Just a couple weeks ago I saw a juvenile bald eagle perched in a tree along Eel River. Last year I saw adult eagles several times by Blue River. While kayaking on Pigeon River by Mongo last year I saw both sandhills and bald eagles within a few hundred yards along the river. On any morning or evening along the rivers you can see the great blue herons, impossibly gawky birds, winging along the waterways.

We have 2 enormous red-tailed hawks that live along the creek near our house, and there are kestrels perched on the telephone wires everywhere. At night we can sit on our porch and often hear great horned owls calling to one another in the woods.

And of course there are all the little birds. We have flocks of bluebirds around our house. Red-winged blackbirds sit perched on top of our evergreens and give their bossy calls. All the way down to tiny hummingbirds, we’ll see a half-dozen at a time at our feeders.

Birds, birds, birds. So what?

It wasn’t always like this. When I was a lad, back in the 60’s, you just didn’t see the birds of prey or the big birds like sandhill cranes or great blue herons. Even Canada geese, which are a scourge now, were a rare sighting 50 years ago.
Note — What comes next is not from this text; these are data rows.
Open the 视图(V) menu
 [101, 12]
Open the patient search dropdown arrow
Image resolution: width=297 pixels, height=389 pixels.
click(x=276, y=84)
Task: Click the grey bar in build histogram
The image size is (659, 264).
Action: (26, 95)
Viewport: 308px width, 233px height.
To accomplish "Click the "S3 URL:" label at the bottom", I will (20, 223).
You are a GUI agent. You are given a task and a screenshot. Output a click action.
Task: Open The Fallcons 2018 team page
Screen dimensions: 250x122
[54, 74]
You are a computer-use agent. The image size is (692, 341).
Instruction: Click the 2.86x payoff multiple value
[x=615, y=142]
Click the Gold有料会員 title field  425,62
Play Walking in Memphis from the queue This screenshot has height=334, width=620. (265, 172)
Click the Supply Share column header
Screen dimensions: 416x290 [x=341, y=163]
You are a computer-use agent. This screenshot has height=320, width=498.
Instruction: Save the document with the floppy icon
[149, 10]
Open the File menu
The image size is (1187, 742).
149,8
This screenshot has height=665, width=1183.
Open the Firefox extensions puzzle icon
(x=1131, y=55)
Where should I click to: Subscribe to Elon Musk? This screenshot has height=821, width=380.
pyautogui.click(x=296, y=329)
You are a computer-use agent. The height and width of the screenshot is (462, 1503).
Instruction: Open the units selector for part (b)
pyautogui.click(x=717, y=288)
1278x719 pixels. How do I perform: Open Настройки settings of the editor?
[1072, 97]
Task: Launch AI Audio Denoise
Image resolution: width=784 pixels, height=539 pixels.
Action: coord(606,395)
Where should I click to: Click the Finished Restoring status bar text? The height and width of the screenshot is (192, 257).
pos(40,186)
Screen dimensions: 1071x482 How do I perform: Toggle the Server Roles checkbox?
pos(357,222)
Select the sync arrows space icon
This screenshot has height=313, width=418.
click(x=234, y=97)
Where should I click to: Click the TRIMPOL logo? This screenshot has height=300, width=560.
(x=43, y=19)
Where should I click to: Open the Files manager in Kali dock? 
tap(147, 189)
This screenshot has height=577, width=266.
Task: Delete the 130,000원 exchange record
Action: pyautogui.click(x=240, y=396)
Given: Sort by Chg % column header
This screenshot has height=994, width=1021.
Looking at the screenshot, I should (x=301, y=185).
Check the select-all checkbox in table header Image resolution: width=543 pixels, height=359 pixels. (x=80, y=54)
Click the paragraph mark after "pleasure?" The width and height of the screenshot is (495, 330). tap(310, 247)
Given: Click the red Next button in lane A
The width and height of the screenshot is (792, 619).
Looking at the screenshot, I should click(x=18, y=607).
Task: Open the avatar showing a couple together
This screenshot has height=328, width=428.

A “V” of geese going overhead was a reason to run outside and gawk.

What happened?

In 1962 Rachel Carson published “Silent Spring” which described how the pesticide DDT moved through the food chain, eventually weakening the eggs of the big birds at the top of the food chain so they couldn’t reproduce.

Carson’s book was a catalyst that contributed to the creation of the Environmental Protection Agency and to the eventual banning of DDT for agricultural use in 1972.

And now we have birds. Big birds: cranes and herons; predators: owls, hawks and eagles; little birds: red-winged blackbirds, bluebirds, and hummingbirds.

I don’t know if banning DDT or other conservation measures resulted in the birds coming back. I’m not a biologist or a chemist or even much of a bird-watcher, I have to look up even the most common birds in a bird book to identify them. But just a few years ago there weren’t many birds, and now they’re everywhere.

In production agriculture now we’re engaged in a debate over a kind of insecticide called neonicotinoids. Neonicotinoids were first used commercially less than 30 years ago. Now they are used to treat practically every corn seed planted and a large percentage of the soybeans planted in the US.
Some people say those insecticides are behind the decline in the number of bees. Others point to scientific studies that show neonics (as they’re often called) do not harm bees.

I don’t know if neonics harm bees. But the headlong rush of US agricultural to embrace their use strikes me as foolhardy. We use them cautiously on our farm and are constantly looking for ways to reduce the amount of any insecticides we use. I enjoy watching the birds too much to take chances.